• **Data in this exercise**:
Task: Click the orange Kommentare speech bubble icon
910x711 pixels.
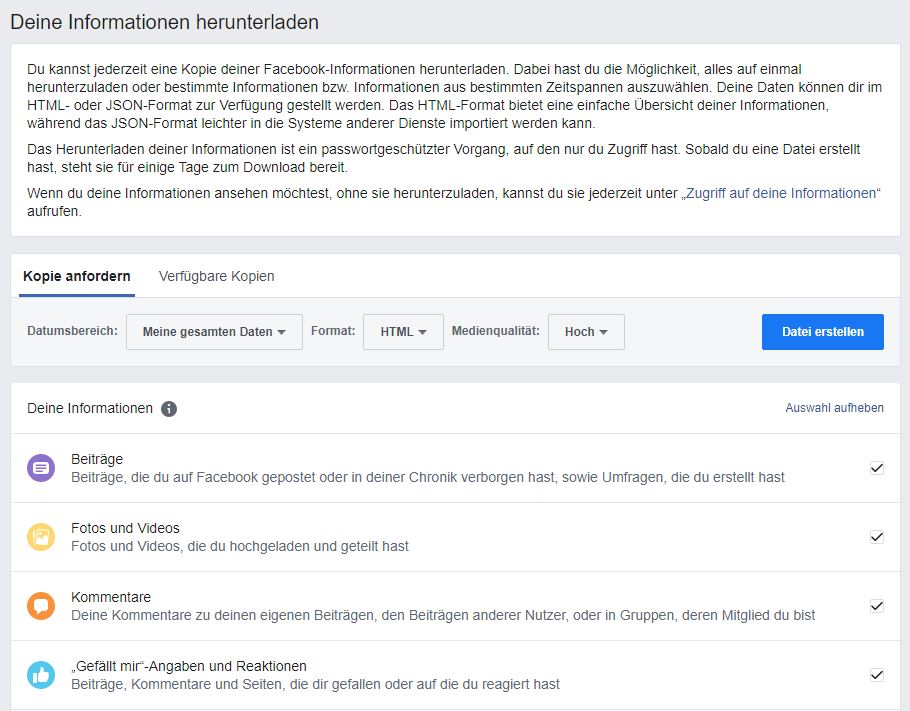Action: [x=41, y=606]
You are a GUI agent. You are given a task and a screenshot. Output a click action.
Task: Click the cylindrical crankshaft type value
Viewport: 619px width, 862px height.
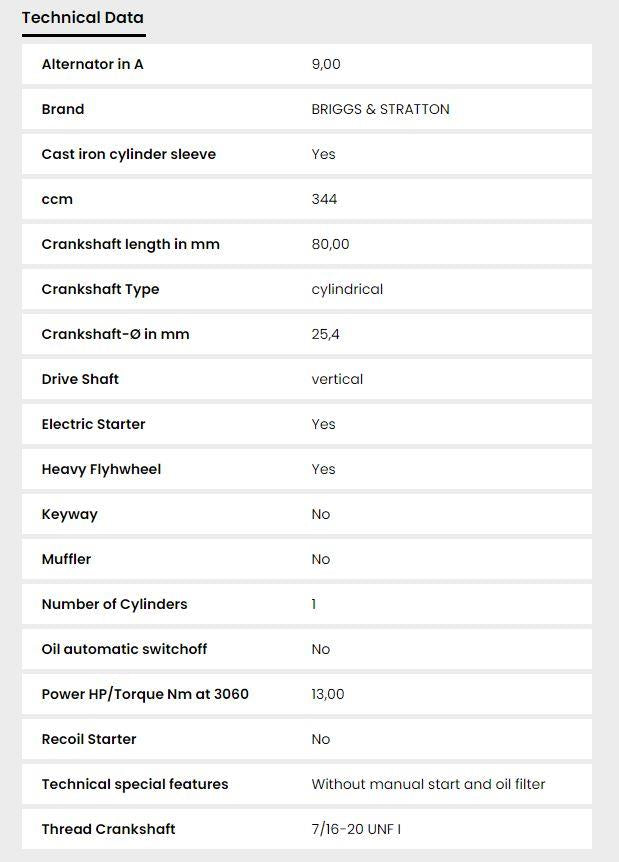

• **Description of the task**: Transcribe exactly the lines from the one holding "You are a GUI" through the final line of the material above, both ends included; any pictures should be dropped.

• **Solution for this exercise**:
You are a GUI agent. You are given a task and a screenshot. Output a click action.
Task: Click the cylindrical crankshaft type value
Viewport: 619px width, 862px height.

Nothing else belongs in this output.